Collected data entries
———

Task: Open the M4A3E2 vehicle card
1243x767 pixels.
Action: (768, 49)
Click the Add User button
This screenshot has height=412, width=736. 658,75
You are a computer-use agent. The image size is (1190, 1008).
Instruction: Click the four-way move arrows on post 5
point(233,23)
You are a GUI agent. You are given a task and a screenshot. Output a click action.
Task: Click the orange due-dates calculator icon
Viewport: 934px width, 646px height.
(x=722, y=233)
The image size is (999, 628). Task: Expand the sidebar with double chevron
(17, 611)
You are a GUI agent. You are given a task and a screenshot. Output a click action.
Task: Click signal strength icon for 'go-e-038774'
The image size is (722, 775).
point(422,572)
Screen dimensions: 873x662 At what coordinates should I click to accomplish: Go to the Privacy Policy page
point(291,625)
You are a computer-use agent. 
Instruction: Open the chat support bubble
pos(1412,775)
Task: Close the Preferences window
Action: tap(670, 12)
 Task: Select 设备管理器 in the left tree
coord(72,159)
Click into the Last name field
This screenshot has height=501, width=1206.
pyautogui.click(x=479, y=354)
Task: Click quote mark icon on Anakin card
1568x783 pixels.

———

Task instructions
Reproduce exactly what appears from the line containing "You are a computer-use agent. The" down to the final line of the data.

Written solution
You are a computer-use agent. The image size is (1190, 1008).
Instruction: Click the four-way move arrows on post 5
point(233,23)
You are a GUI agent. You are given a task and a screenshot. Output a click action.
Task: Click the orange due-dates calculator icon
Viewport: 934px width, 646px height.
(x=722, y=233)
The image size is (999, 628). Task: Expand the sidebar with double chevron
(17, 611)
You are a GUI agent. You are given a task and a screenshot. Output a click action.
Task: Click signal strength icon for 'go-e-038774'
The image size is (722, 775).
point(422,572)
Screen dimensions: 873x662 At what coordinates should I click to accomplish: Go to the Privacy Policy page
point(291,625)
You are a computer-use agent. 
Instruction: Open the chat support bubble
pos(1412,775)
Task: Close the Preferences window
Action: tap(670, 12)
 Task: Select 设备管理器 in the left tree
coord(72,159)
Click into the Last name field
This screenshot has height=501, width=1206.
pyautogui.click(x=479, y=354)
Task: Click quote mark icon on Anakin card
1568x783 pixels.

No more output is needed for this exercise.